Kevin Surya (Undergraduate Research Assistant)
I am an undergraduate student from Indonesia in the Department of Earth Sciences at Montana State University. My primary interest is the evolutionary transitions from non-avian- to avian dinosaurs, particularly how modern birds acquired their unique anatomical features. Currently, Dr. Dana Rashid and I, along with our collaborators, are studying tail shortening and fusion in the avian lineage through chicken tail development. Furthermore, I am conducting research under the mentorship of Dr. David J. Varricchio and Dr. Chris Organ on how sexual selection affects dimorphism in the avian pelvis.




Isabelle Brenes (Undergraduate Research Assistant)
I am a freshman at Montana State University in the Department of Earth Science. My research interests include non-avian and avian dinosaur evolution, as well as how developmental patterns may influence evolutionary mechanisms. I have conducted research under the mentorship of Dr. Aki Watanabe that focused on the size and shape changes that occurred in the avian brain along developmental and evolutionary timelines. Currently, I am working with Kevin Surya and Lázaro W. Viñola-López on a project that is looking at sexual dimorphism of the avian pelvis.




Carolyn Kocken (Undergraduate Research Assistant)
I am interested in paleontology and phylogeny. My current research project aims to determine if using morphology to make a phylogenetic tree is less accurate than a genetic based one. The results of this will lead to a better understanding of how accurate trees are of animals we have little to no DNA from, like dinosaurs.





Rudy Hummel (Undergraduate Research Assistant)
I’m a undergraduate studying paleontology and museum studies at MSU on a Presidential Scholarship. Like many paleontologists and students in paleontology, my interest in fossil life began shortly after I could walk. I’m especially interested in the behavior of extinct animals, and I hope to explore this topic with phylogenetics. My current project with Dr. Organ revolves around sexual selection in dinosaurs.





Thomas LaBarge (Undergraduate Research Assistant)
I am an undergraduate at Montana State University majoring in paleontology.  My research interests involve comparative and evolutionary biology, specifically paleozoology and exploring evolutionary trends in animal behavior. Currently I am helping to conduct research into Sexual Selection and Display in modern vertebrates.





 Jack Wilson (Undergrad Research Assistant)
I am interested in discerning evolutionary trends in dinosaurs using biostratigraphy and the other components of Unified Frames of Reference. This carries an emphasis on technical, research-based field work and preparation. Such trends connect the dots of dinosaur taxonomy and offer much more in terms of  a wide-angle look at ecology and paleobiology. Field and fossil based research can also offer information on dinosaur lives and behavior. I am additionally interested in integrating technology such as photogrammetry into research.

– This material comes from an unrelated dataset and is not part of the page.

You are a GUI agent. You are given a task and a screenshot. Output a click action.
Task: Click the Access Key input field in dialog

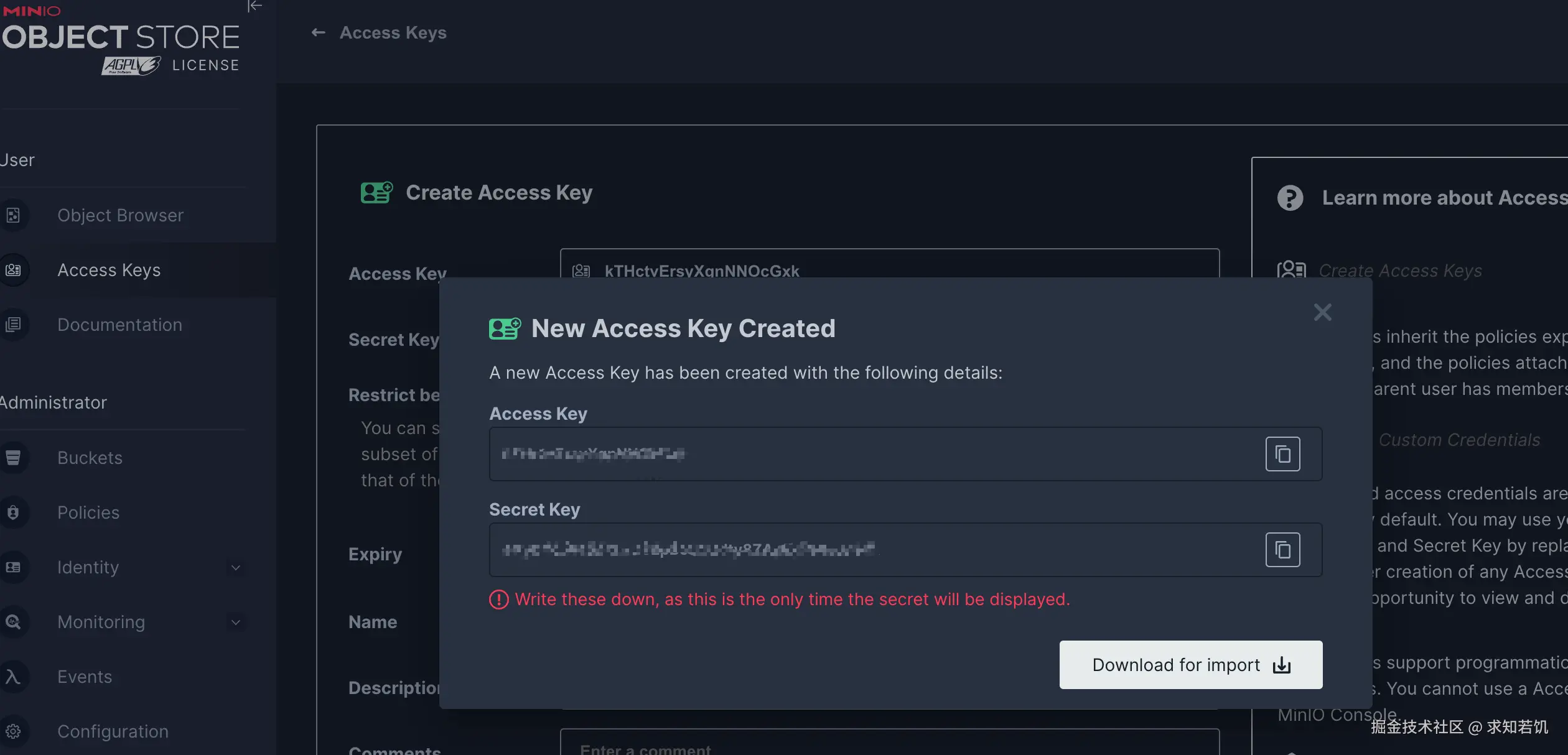(871, 454)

Kevin Jones (Undergraduate Research Assistant)
I am a junior at Montana State University majoring in Organismal Biology, with a minor in Astrobiology. I am a McNair scholar, and I am currently conducting undergraduate research in human evolution with the help of my mentor, Dr. Chris Organ. My research interests are in human evolution, in particular, the interrelationships between hominin behavior and evolutionary adaptations.